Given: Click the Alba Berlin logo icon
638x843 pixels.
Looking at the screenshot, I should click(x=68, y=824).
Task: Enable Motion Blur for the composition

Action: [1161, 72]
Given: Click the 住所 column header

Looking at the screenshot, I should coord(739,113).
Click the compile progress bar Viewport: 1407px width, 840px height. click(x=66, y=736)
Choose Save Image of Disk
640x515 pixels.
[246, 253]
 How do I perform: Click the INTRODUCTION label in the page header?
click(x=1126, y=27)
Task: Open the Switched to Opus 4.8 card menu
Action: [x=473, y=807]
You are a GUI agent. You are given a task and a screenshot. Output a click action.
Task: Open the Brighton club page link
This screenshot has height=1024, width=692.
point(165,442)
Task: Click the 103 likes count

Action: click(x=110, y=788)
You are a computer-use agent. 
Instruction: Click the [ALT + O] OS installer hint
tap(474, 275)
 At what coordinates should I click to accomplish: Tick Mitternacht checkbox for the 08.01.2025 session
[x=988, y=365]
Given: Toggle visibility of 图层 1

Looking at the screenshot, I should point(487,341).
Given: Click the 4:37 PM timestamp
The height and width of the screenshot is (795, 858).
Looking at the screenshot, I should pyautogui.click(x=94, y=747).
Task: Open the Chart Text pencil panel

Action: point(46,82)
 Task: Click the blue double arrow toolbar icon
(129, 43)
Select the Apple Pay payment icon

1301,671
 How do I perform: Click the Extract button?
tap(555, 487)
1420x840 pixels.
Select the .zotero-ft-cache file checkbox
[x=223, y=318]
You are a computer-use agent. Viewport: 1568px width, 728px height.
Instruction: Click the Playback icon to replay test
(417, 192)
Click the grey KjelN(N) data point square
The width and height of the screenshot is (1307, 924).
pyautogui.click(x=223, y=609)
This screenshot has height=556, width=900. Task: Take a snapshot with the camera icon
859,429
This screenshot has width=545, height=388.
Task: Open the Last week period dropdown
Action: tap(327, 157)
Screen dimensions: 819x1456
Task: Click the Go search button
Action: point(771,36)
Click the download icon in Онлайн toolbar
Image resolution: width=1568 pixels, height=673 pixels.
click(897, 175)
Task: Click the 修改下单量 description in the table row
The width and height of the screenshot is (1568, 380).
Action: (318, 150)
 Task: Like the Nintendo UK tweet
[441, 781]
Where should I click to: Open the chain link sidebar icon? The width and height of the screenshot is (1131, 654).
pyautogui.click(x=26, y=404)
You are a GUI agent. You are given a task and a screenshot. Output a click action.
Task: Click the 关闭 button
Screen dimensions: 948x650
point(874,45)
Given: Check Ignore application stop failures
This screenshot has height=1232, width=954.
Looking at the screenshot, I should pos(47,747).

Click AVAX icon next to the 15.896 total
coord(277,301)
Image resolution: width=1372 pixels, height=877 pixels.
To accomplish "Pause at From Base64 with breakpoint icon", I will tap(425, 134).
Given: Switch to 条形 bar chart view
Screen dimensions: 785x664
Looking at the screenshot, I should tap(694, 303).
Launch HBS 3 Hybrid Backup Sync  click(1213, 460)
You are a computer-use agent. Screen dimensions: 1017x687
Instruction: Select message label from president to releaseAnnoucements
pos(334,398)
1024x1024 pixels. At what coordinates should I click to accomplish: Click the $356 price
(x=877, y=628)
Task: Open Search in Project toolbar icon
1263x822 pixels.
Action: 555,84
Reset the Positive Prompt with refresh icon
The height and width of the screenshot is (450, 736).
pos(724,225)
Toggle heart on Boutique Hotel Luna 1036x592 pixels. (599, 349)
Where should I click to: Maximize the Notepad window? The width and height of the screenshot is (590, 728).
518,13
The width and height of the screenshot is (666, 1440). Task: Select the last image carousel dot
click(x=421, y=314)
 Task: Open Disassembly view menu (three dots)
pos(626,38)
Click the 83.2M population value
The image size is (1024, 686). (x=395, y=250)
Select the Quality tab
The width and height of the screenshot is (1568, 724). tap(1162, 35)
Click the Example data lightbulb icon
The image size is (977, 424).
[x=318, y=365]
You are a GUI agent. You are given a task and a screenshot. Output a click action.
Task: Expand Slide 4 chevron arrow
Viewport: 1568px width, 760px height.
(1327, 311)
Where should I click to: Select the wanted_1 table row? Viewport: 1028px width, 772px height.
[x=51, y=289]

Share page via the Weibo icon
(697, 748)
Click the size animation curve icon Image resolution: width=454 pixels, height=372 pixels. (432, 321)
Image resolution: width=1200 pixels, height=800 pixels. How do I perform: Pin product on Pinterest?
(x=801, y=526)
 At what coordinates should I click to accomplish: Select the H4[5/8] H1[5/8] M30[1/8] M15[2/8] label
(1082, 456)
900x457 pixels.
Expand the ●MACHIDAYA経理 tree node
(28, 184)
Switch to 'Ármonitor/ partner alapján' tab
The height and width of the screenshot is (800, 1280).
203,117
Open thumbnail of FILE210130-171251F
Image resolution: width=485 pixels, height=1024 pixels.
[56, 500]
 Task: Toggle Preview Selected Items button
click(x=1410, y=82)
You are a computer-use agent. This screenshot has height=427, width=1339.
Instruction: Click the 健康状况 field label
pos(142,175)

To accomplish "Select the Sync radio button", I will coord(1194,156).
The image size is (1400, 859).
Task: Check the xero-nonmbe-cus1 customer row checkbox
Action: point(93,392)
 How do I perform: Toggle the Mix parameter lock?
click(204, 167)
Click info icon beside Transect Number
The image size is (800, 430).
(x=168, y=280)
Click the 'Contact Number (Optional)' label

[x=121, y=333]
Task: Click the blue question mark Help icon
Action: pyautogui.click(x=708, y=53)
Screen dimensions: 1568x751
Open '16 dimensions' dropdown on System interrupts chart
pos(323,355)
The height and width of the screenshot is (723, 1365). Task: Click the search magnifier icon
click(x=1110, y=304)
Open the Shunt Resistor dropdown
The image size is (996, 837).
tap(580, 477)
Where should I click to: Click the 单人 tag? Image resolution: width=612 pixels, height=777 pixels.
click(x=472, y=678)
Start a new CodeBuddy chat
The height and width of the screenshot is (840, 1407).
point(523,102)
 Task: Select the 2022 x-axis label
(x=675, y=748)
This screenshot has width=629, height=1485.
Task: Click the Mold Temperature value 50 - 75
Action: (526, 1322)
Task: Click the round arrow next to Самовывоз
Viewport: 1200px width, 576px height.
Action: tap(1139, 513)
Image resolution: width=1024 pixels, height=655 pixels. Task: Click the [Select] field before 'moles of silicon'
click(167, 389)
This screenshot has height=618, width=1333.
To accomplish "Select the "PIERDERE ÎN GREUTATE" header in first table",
************
* [Task directions]:
Gather every line of the listing above that contains the word "arrow" and copy each one in full.

* [Finished task]:
 Task: Click the blue double arrow toolbar icon
Task: Expand Slide 4 chevron arrow
Task: Click the round arrow next to Самовывоз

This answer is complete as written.